__How to complete this task__
In the listing that follows, the lines starting at the one containing "Image resolution: width=729" and ending at the one containing "Given: Clone Group 1 using the copy icon" are to be returned exactly, both boundary lines included, and no others.

__Data extract__
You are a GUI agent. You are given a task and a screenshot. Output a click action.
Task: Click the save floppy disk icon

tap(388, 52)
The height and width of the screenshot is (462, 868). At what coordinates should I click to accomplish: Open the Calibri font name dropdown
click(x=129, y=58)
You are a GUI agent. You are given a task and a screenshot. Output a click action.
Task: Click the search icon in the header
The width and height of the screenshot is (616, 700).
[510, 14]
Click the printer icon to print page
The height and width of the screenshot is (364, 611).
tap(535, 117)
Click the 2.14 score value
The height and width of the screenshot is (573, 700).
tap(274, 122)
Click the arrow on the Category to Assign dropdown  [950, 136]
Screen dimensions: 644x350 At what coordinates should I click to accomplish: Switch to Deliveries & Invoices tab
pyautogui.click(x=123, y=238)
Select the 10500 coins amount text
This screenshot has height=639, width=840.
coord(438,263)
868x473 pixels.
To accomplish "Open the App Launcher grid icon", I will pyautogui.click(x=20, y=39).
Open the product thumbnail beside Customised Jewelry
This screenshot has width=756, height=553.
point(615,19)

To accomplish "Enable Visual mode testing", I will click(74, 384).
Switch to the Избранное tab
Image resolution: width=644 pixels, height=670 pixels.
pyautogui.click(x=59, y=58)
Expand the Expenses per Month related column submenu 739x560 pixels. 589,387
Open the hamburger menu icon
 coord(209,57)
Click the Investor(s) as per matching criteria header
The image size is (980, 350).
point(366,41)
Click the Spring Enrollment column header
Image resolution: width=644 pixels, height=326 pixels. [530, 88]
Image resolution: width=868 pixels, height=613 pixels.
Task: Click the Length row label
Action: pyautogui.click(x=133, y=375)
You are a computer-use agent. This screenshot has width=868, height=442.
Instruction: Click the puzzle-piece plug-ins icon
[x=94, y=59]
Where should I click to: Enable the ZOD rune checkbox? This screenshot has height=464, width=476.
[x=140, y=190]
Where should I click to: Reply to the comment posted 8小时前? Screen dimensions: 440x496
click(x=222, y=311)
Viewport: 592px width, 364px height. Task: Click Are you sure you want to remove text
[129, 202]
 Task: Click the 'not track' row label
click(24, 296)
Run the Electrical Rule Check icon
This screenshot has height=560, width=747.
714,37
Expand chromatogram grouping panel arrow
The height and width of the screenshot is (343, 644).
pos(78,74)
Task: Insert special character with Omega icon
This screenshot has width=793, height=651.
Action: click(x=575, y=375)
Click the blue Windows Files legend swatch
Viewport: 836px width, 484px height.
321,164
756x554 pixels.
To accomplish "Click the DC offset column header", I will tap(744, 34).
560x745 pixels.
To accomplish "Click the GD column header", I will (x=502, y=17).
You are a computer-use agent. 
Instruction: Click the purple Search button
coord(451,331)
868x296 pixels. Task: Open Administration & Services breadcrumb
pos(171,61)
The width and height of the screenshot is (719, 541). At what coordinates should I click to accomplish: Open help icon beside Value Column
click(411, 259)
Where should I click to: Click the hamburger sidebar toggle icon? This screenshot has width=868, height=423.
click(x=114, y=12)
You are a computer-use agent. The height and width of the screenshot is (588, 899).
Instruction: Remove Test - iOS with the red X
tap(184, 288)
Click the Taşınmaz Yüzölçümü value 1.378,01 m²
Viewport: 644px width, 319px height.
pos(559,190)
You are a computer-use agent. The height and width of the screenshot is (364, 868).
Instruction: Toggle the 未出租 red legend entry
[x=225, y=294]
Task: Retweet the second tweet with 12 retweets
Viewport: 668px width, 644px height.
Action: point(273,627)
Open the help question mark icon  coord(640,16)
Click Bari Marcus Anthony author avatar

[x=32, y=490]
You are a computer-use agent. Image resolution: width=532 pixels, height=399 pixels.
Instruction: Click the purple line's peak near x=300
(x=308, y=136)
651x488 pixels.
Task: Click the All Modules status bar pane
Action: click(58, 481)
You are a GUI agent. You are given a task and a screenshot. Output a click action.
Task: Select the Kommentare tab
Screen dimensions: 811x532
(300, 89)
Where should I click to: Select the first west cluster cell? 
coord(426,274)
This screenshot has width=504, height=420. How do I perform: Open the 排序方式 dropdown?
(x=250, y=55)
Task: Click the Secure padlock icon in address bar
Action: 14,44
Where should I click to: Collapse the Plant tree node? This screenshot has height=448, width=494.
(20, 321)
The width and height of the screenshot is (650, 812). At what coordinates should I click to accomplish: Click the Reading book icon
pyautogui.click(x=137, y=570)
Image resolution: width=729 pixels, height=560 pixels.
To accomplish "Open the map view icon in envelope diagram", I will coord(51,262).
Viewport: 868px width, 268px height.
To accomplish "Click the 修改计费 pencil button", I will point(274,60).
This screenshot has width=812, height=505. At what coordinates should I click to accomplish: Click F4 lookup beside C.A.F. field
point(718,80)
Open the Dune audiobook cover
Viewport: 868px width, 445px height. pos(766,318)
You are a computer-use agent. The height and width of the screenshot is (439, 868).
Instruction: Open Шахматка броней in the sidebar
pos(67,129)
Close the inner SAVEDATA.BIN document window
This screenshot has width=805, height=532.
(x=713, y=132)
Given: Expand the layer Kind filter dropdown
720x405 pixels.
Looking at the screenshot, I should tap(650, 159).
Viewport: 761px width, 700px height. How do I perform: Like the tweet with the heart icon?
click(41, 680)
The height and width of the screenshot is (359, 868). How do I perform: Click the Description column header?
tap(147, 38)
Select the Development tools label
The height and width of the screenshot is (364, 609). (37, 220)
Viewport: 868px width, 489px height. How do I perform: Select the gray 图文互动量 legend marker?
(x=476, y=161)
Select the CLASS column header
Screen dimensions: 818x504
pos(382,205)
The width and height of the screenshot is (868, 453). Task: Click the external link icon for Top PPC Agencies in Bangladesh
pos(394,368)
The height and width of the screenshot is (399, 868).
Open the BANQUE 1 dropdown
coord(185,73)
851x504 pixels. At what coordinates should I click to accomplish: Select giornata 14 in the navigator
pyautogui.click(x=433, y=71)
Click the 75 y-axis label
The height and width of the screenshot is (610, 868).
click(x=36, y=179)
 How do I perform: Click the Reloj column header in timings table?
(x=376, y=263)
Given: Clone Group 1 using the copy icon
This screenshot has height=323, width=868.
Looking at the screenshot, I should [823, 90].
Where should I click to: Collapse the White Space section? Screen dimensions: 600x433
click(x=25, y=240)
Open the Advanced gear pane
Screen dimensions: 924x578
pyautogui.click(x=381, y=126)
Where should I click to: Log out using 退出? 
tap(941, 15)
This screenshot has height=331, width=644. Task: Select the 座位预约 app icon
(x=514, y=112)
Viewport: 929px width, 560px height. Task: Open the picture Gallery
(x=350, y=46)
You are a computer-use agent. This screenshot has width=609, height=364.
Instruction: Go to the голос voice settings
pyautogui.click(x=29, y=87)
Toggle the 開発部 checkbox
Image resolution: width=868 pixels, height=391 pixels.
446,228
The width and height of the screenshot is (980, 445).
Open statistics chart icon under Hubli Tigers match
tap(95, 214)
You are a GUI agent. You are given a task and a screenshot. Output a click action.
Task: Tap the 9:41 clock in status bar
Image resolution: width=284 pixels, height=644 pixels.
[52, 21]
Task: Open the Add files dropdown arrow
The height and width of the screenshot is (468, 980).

__Task response__
Image resolution: width=729 pixels, height=560 pixels.
To accomplish "Open the map view icon in envelope diagram", I will coord(51,262).
Viewport: 868px width, 268px height.
To accomplish "Click the 修改计费 pencil button", I will point(274,60).
This screenshot has width=812, height=505. At what coordinates should I click to accomplish: Click F4 lookup beside C.A.F. field
point(718,80)
Open the Dune audiobook cover
Viewport: 868px width, 445px height. pos(766,318)
You are a computer-use agent. The height and width of the screenshot is (439, 868).
Instruction: Open Шахматка броней in the sidebar
pos(67,129)
Close the inner SAVEDATA.BIN document window
This screenshot has width=805, height=532.
(x=713, y=132)
Given: Expand the layer Kind filter dropdown
720x405 pixels.
Looking at the screenshot, I should tap(650, 159).
Viewport: 761px width, 700px height. How do I perform: Like the tweet with the heart icon?
click(41, 680)
The height and width of the screenshot is (359, 868). How do I perform: Click the Description column header?
tap(147, 38)
Select the Development tools label
The height and width of the screenshot is (364, 609). (37, 220)
Viewport: 868px width, 489px height. How do I perform: Select the gray 图文互动量 legend marker?
(x=476, y=161)
Select the CLASS column header
Screen dimensions: 818x504
pos(382,205)
The width and height of the screenshot is (868, 453). Task: Click the external link icon for Top PPC Agencies in Bangladesh
pos(394,368)
The height and width of the screenshot is (399, 868).
Open the BANQUE 1 dropdown
coord(185,73)
851x504 pixels. At what coordinates should I click to accomplish: Select giornata 14 in the navigator
pyautogui.click(x=433, y=71)
Click the 75 y-axis label
The height and width of the screenshot is (610, 868).
click(x=36, y=179)
 How do I perform: Click the Reloj column header in timings table?
(x=376, y=263)
Given: Clone Group 1 using the copy icon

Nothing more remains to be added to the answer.